MATERIAL SUPPLIED:
┄┄┄┄┄┄┄┄┄┄┄┄┄┄┄┄┄┄┄┄
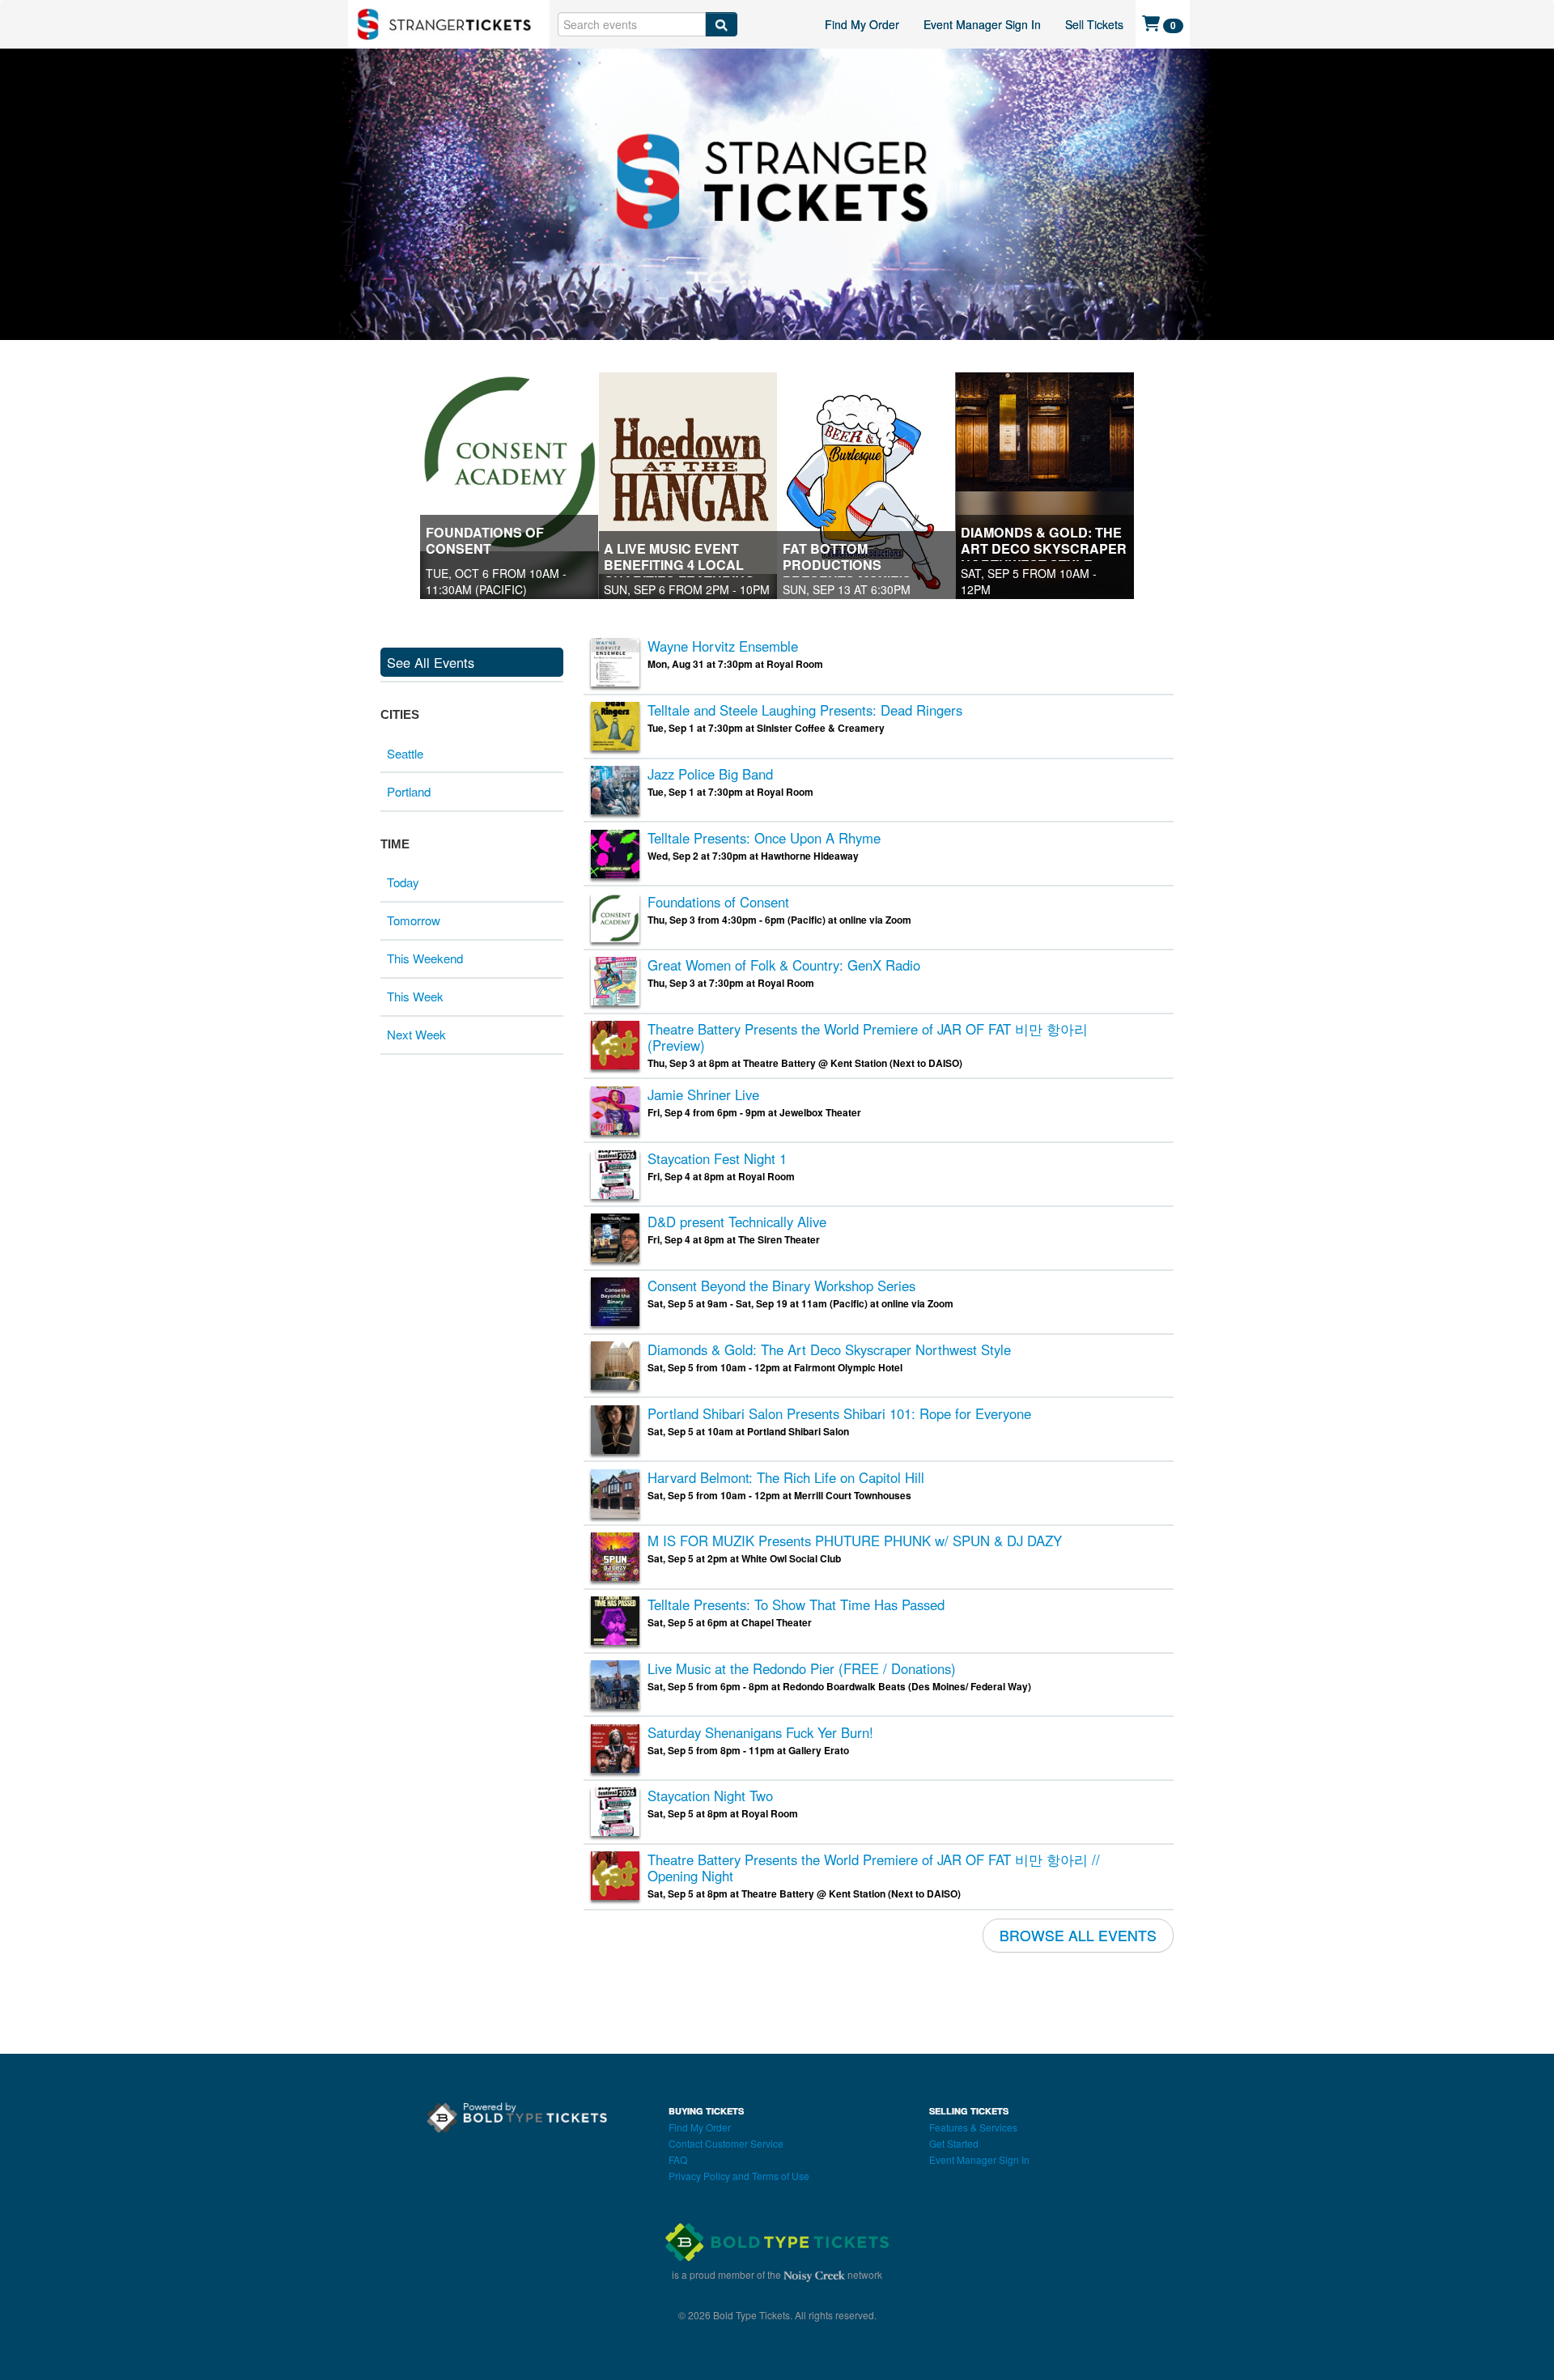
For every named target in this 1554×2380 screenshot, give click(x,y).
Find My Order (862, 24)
┄┄┄┄┄┄┄┄┄┄┄┄┄┄┄┄┄┄┄┄
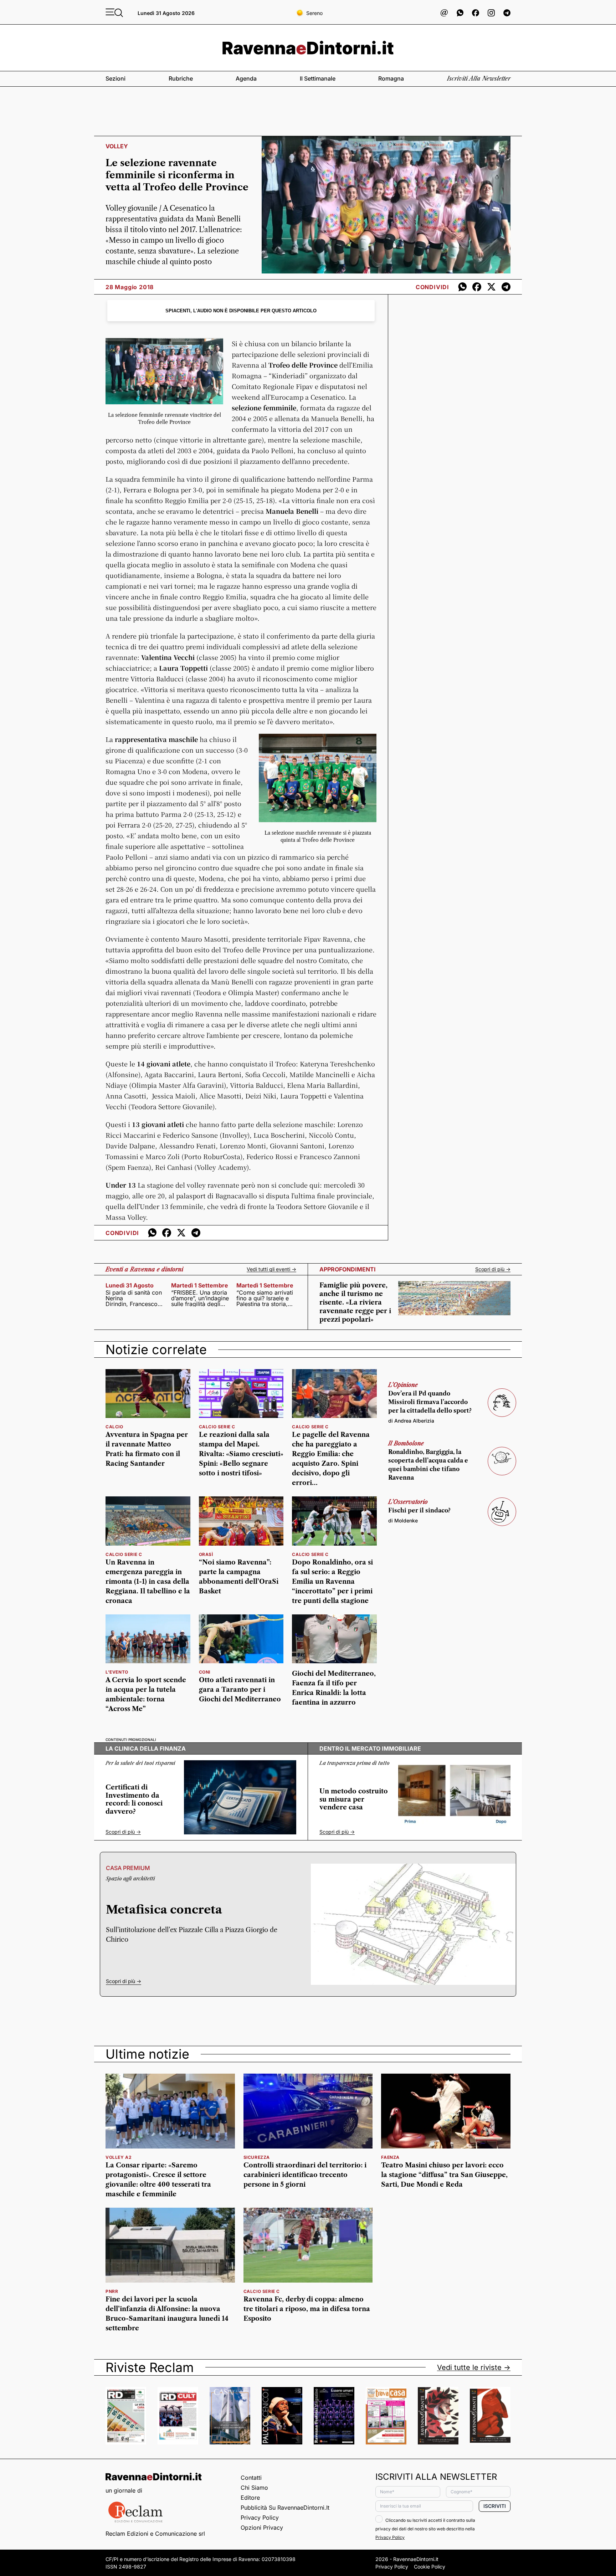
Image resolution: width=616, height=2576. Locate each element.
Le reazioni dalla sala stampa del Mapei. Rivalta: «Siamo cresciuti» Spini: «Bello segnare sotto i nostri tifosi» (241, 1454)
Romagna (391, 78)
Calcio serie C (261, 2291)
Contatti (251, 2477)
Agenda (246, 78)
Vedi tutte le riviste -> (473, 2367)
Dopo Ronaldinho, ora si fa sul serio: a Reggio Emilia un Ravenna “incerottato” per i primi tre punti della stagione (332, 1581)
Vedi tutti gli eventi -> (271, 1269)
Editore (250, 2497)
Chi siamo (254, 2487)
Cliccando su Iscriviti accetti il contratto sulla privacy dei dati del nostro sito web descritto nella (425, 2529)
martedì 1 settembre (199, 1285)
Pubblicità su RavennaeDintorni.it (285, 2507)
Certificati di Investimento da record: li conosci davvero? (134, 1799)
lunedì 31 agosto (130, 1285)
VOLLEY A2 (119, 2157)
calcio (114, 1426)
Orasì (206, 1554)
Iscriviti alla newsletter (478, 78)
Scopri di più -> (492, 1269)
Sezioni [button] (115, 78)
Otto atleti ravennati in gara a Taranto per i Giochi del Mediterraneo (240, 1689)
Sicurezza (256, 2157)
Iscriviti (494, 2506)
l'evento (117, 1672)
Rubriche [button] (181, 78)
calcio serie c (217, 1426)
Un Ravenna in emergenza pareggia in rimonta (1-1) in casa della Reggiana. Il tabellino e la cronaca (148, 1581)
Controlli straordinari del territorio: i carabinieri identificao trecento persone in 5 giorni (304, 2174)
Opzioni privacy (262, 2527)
┄┄┄┄┄┄┄┄┄┄┄┄┄┄┄┄┄┄┄┄
YOUR TASK: The response should be the listing above, limited to the lines between the one holding "For every named" and the one holding "Find My Order (862, 24)", inclusive, reproduced exactly.

ANSWER TO THIS EXERCISE:
For every named target in this 1554×2380 screenshot, give click(x,y).
Find My Order (862, 24)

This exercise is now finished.